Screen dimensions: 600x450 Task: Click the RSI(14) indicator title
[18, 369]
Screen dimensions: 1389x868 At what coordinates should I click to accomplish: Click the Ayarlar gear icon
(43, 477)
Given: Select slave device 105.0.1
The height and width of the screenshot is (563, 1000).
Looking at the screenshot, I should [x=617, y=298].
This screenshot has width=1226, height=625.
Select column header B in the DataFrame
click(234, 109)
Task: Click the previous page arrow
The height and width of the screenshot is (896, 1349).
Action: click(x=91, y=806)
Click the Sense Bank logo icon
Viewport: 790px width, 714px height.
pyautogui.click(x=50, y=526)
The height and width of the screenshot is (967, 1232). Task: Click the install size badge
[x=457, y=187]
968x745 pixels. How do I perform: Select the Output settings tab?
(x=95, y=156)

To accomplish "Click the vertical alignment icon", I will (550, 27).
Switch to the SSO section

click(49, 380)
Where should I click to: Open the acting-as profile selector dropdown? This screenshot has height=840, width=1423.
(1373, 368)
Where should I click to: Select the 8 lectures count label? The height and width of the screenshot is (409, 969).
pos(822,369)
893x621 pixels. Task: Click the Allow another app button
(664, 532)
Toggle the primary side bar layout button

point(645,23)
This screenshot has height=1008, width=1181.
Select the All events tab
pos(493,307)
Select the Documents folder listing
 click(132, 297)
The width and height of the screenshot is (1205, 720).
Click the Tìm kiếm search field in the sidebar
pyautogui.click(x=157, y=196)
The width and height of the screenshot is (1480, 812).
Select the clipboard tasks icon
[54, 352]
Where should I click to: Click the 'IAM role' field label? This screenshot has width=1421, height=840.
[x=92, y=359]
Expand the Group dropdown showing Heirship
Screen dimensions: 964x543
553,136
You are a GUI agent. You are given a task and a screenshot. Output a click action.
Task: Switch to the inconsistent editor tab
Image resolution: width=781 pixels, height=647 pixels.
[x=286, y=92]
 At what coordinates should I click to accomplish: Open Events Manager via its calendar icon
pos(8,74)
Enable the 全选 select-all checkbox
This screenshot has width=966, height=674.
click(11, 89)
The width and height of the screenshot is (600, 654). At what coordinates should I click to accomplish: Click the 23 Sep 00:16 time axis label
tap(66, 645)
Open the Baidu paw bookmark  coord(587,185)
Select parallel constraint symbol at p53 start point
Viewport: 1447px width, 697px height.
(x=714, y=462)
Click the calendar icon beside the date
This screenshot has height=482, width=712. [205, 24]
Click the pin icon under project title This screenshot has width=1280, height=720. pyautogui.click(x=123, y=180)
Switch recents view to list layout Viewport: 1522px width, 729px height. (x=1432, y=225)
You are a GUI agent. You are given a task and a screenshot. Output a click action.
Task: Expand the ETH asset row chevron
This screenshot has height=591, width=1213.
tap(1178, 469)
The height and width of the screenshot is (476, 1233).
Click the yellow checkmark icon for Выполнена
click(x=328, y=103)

Written exercise> Can you reproduce every one of the records above, line for line, with no changes at all?

Response>
Screen dimensions: 600x450 Task: Click the RSI(14) indicator title
[18, 369]
Screen dimensions: 1389x868 At what coordinates should I click to accomplish: Click the Ayarlar gear icon
(43, 477)
Given: Select slave device 105.0.1
The height and width of the screenshot is (563, 1000).
Looking at the screenshot, I should [x=617, y=298].
This screenshot has width=1226, height=625.
Select column header B in the DataFrame
click(234, 109)
Task: Click the previous page arrow
The height and width of the screenshot is (896, 1349).
Action: click(x=91, y=806)
Click the Sense Bank logo icon
Viewport: 790px width, 714px height.
pyautogui.click(x=50, y=526)
The height and width of the screenshot is (967, 1232). Task: Click the install size badge
[x=457, y=187]
968x745 pixels. How do I perform: Select the Output settings tab?
(x=95, y=156)

To accomplish "Click the vertical alignment icon", I will (550, 27).
Switch to the SSO section

click(49, 380)
Where should I click to: Open the acting-as profile selector dropdown? This screenshot has height=840, width=1423.
(1373, 368)
Where should I click to: Select the 8 lectures count label? The height and width of the screenshot is (409, 969).
pos(822,369)
893x621 pixels. Task: Click the Allow another app button
(664, 532)
Toggle the primary side bar layout button

point(645,23)
This screenshot has height=1008, width=1181.
Select the All events tab
pos(493,307)
Select the Documents folder listing
 click(132, 297)
The width and height of the screenshot is (1205, 720).
Click the Tìm kiếm search field in the sidebar
pyautogui.click(x=157, y=196)
The width and height of the screenshot is (1480, 812).
Select the clipboard tasks icon
[54, 352]
Where should I click to: Click the 'IAM role' field label? This screenshot has width=1421, height=840.
[x=92, y=359]
Expand the Group dropdown showing Heirship
Screen dimensions: 964x543
553,136
You are a GUI agent. You are given a task and a screenshot. Output a click action.
Task: Switch to the inconsistent editor tab
Image resolution: width=781 pixels, height=647 pixels.
[x=286, y=92]
 At what coordinates should I click to accomplish: Open Events Manager via its calendar icon
pos(8,74)
Enable the 全选 select-all checkbox
This screenshot has width=966, height=674.
click(11, 89)
The width and height of the screenshot is (600, 654). At what coordinates should I click to accomplish: Click the 23 Sep 00:16 time axis label
tap(66, 645)
Open the Baidu paw bookmark  coord(587,185)
Select parallel constraint symbol at p53 start point
Viewport: 1447px width, 697px height.
(x=714, y=462)
Click the calendar icon beside the date
This screenshot has height=482, width=712. [205, 24]
Click the pin icon under project title This screenshot has width=1280, height=720. pyautogui.click(x=123, y=180)
Switch recents view to list layout Viewport: 1522px width, 729px height. (x=1432, y=225)
You are a GUI agent. You are given a task and a screenshot. Output a click action.
Task: Expand the ETH asset row chevron
This screenshot has height=591, width=1213.
tap(1178, 469)
The height and width of the screenshot is (476, 1233).
Click the yellow checkmark icon for Выполнена
click(x=328, y=103)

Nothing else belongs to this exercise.